**Provided records**
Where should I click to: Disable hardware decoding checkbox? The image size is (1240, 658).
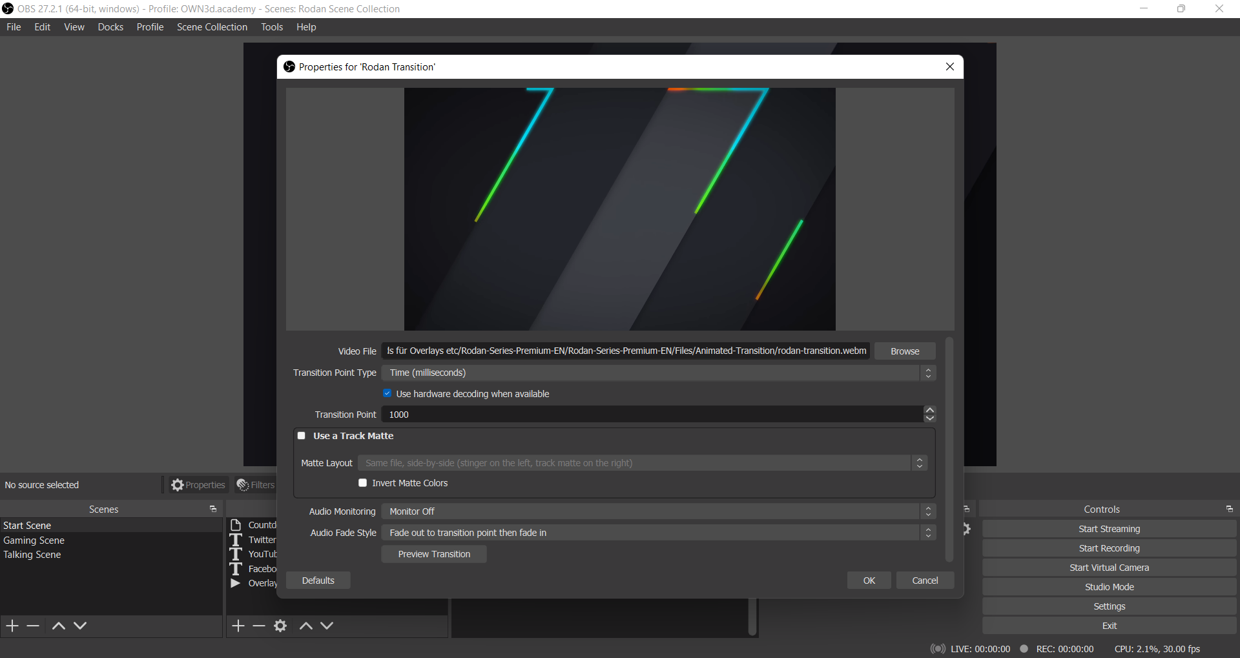click(x=388, y=393)
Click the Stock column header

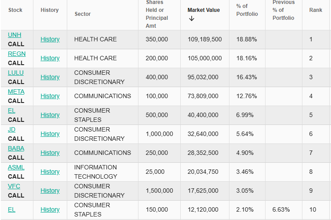[x=15, y=10]
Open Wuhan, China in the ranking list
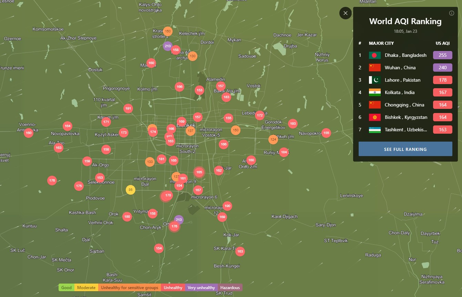Screen dimensions: 462x297 400,68
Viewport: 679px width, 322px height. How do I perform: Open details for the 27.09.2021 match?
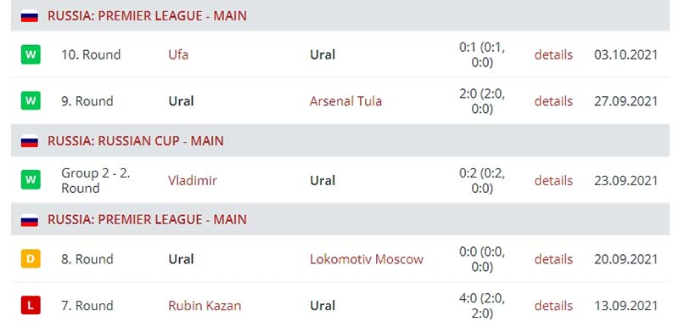[x=553, y=101]
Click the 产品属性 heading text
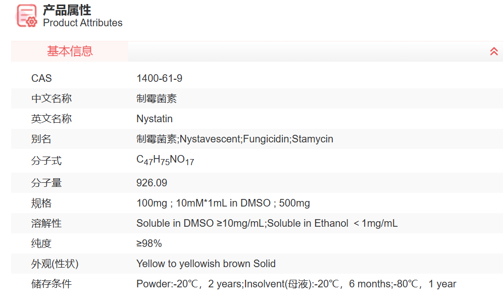 (67, 10)
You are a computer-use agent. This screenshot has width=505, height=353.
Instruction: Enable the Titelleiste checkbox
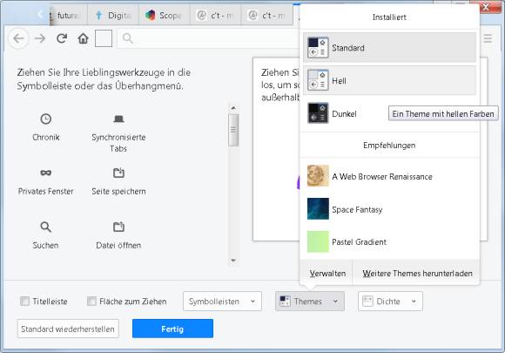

**What needs to be done**
Please copy the preceding records exactly and omit the images.

**Result of the task**
Where should I click to: Disable hardware decoding checkbox? The image size is (1240, 658).
click(x=388, y=393)
Click the Stock column header

[x=15, y=10]
Open Wuhan, China in the ranking list
Screen dimensions: 462x297 400,68
Viewport: 679px width, 322px height. How do I perform: Open details for the 27.09.2021 match?
[x=553, y=101]
Click the 产品属性 heading text
 (67, 10)
You are a computer-use agent. This screenshot has width=505, height=353.
Instruction: Enable the Titelleiste checkbox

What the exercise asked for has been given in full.